### Exercise
Print every line below that comes at or after the line containing "Task: Click the Safari sidebar toggle icon", exactly as written.

### Input records
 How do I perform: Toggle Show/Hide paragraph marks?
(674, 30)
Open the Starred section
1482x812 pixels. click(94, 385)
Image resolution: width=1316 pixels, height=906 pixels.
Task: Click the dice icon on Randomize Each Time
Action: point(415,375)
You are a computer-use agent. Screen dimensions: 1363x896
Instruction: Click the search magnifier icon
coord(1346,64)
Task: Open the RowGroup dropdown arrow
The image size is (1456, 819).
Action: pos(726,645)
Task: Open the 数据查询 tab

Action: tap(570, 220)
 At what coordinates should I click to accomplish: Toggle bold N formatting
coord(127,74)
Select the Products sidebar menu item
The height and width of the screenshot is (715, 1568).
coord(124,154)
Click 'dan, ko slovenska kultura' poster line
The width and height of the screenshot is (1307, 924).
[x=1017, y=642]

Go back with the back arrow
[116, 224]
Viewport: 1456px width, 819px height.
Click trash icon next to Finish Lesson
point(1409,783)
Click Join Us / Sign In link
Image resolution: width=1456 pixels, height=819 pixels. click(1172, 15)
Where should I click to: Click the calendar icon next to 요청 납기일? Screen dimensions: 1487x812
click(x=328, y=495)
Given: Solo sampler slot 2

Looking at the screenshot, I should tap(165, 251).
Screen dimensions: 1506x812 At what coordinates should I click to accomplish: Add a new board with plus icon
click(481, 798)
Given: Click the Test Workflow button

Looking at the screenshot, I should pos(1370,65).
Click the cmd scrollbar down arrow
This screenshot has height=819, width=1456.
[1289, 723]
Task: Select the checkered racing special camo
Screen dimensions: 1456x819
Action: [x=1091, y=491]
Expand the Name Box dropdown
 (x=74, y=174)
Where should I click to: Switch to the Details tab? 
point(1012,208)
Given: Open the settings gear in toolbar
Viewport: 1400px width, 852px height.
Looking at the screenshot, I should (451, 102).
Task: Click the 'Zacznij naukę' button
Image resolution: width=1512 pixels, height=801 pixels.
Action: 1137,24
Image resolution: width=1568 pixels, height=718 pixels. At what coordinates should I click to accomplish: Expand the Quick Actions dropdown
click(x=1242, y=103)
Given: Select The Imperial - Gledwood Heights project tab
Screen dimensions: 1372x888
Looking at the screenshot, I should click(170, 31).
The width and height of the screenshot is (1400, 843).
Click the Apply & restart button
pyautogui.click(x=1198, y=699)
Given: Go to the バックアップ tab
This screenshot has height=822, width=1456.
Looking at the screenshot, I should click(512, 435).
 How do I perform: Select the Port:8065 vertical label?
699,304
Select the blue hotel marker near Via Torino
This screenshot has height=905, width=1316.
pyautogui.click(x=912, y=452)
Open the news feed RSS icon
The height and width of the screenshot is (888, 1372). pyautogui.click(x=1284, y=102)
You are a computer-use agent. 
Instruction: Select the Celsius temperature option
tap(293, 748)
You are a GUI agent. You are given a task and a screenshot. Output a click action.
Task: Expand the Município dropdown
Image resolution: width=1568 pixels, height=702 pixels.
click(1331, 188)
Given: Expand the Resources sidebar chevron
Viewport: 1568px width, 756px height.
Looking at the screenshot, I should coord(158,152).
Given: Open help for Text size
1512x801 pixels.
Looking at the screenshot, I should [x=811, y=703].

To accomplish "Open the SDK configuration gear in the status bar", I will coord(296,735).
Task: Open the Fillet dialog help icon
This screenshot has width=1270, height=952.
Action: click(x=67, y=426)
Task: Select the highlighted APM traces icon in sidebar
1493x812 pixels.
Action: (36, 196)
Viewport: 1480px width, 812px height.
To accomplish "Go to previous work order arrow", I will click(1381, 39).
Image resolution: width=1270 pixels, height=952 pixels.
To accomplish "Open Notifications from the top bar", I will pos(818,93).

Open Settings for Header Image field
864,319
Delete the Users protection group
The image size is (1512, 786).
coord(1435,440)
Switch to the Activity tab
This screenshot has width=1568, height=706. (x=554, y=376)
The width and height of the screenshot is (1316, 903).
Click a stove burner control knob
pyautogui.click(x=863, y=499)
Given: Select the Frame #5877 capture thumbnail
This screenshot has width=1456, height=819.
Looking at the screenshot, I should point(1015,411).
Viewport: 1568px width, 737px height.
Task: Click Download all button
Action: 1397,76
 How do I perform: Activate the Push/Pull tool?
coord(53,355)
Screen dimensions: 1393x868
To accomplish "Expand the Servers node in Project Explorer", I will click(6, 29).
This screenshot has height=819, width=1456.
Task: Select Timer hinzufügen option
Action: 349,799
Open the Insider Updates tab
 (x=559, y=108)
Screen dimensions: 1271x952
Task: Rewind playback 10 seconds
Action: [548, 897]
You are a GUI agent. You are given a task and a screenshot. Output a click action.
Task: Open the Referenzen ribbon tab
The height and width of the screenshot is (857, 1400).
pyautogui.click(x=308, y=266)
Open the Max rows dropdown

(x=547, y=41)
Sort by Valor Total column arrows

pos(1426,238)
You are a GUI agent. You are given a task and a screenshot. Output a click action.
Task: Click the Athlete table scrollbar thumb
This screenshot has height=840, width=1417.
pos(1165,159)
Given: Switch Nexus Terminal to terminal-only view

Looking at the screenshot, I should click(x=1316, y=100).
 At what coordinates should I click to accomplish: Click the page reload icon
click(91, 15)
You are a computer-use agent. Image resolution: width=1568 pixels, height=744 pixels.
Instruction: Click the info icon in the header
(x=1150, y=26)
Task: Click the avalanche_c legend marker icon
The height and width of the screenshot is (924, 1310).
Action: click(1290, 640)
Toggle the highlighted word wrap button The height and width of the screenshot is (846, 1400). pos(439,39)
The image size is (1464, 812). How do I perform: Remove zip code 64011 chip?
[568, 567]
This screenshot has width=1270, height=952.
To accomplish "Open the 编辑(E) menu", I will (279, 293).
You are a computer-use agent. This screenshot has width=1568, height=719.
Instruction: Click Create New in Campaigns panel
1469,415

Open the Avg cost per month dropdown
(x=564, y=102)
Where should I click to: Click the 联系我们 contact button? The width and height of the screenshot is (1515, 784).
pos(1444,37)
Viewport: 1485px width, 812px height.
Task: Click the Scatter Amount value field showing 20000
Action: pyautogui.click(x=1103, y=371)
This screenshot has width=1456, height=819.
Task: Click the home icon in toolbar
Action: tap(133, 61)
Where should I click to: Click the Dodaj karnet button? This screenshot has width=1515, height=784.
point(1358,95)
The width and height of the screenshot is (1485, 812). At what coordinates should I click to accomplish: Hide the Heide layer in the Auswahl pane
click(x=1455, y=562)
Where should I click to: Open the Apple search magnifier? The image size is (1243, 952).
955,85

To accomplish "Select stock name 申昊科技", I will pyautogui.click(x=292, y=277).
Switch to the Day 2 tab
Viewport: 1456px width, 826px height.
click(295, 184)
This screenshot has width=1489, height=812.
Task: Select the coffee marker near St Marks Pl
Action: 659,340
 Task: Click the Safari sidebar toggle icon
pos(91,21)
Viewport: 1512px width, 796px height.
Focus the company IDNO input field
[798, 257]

### Finished exercise
 Task: Click the Safari sidebar toggle icon
pos(91,21)
Viewport: 1512px width, 796px height.
Focus the company IDNO input field
[798, 257]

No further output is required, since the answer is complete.